軽度の虫歯でしたら、少し削ってレジン(プラスチック)で詰めるだけで済みます。レジンなら保険適用ですし、一日で治療が終わりますので、少しでも歯に違和感を感じたら出来るだけ早めに来院して頂けるようにお願いします。
痛みを軽減するためのポイント
早期発見・早期治療
虫歯が進行する前に治療を行うことで、痛みを最小限に抑えることができます。定期的に歯科検診を受け、虫歯が小さいうちに治療を受けることが重要です。
治療前に医師と相談する
治療に対する不安がある場合や、痛みに敏感な場合は、事前に歯科医師に相談しておくことが大切です。麻酔の強さや種類、治療方法についても相談し、安心して治療を受けられるようにしましょう。
歯科恐怖症に対するアプローチ
心理的サポート
虫歯治療に対する不安や恐怖心を持つ患者さんには、心理的なサポートが重要です。歯科医院によっては、リラックスできる環境作りやカウンセリングを提供しているところもあります。医師との信頼関係を築くことで、治療に対する恐怖心が軽減されます。
段階的な治療法
怖がりの患者さんに対しては、最初に簡単なクリーニングや検査から始めて、少しずつ慣れていただくというアプローチが効果的です。いきなり治療に入るのではなく、歯科医院に対する恐怖心を和らげることが目的です。
麻酔が効きにくい患者さんへの対応
麻酔が効きにくい理由
体質や緊張状態によって、麻酔が効きにくい患者さんもおられます。特に強い不安や緊張があると、麻酔の効果が薄れることがあります。このような場合、リラックス効果を高める笑気麻酔を併用したり、より強力な麻酔法を検討する場合もあります。
虫歯の治療時の痛みに関するQ&A
虫歯の進行度合いによって治療方法が変わり、虫歯が神経に近づくと痛みが伴うことがあります。進行度は5段階に分かれ、虫歯がエナメル層に留まっている場合は痛みを感じませんが、神経に達している場合は非常に痛いです。
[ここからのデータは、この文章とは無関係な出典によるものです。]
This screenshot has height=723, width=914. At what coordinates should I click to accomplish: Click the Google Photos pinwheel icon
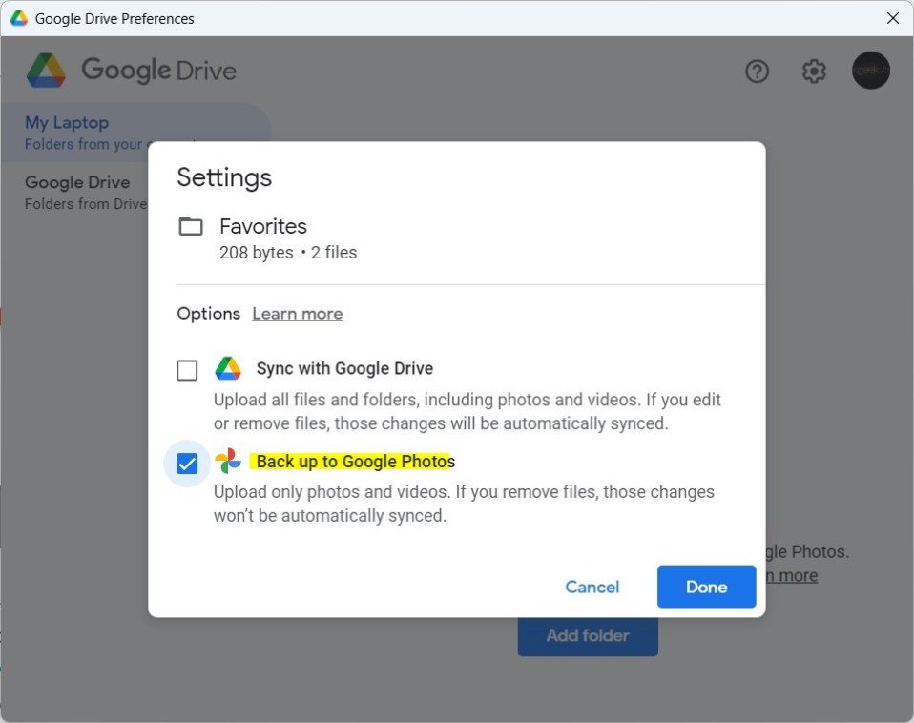click(x=228, y=462)
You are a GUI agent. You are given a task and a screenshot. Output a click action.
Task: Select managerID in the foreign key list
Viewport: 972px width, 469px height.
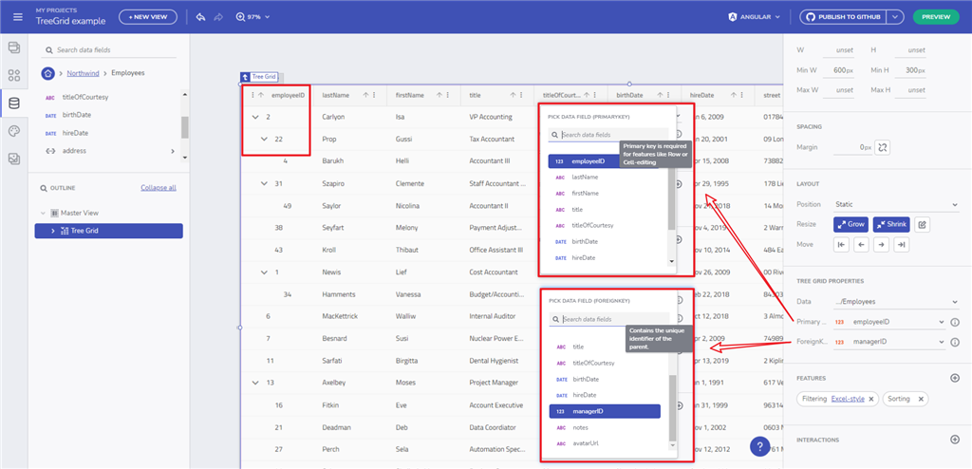point(604,411)
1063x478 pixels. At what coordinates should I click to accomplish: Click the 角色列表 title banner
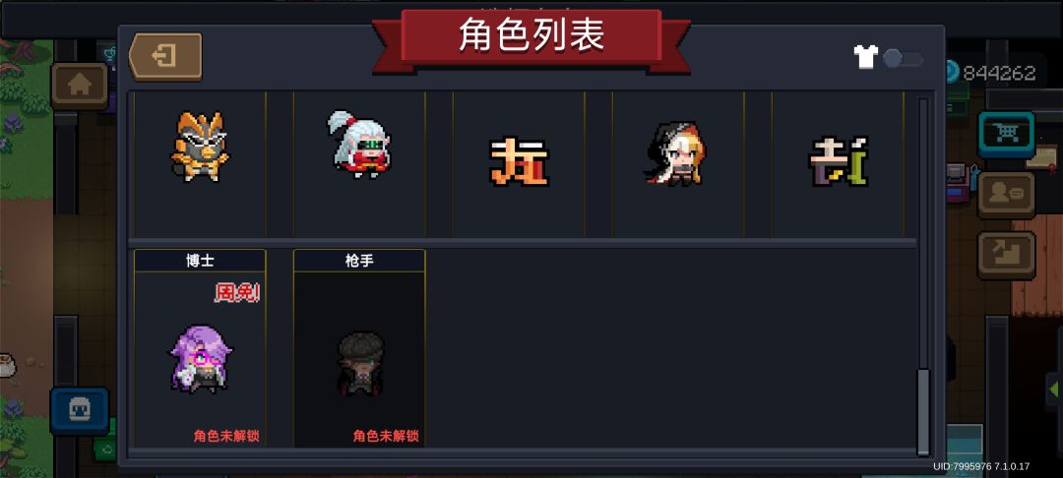[x=531, y=35]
治療中に予想される痛みに対しては必ず麻酔を行います。また、治療後にも痛みが出る可能性がある場合は痛み止めを処方し、患者の痛みを最小限に抑えるように配慮されています。
歯科医院では麻酔の注射前に表面麻酔を行ったり、極細の注射針を使用したり、麻酔薬を体温に近い温度に温めるなどの工夫があります。また、電動麻酔注射器を使用することで痛みを軽減することができます。
まとめ
患者さんに痛みやストレスのない治療を受けて頂けるように、歯科医院では痛みを抑えた無痛治療を目指して様々な取り組みをしています。歯科治療に恐怖や不安を感じておられる方への笑気麻酔もおすすめです。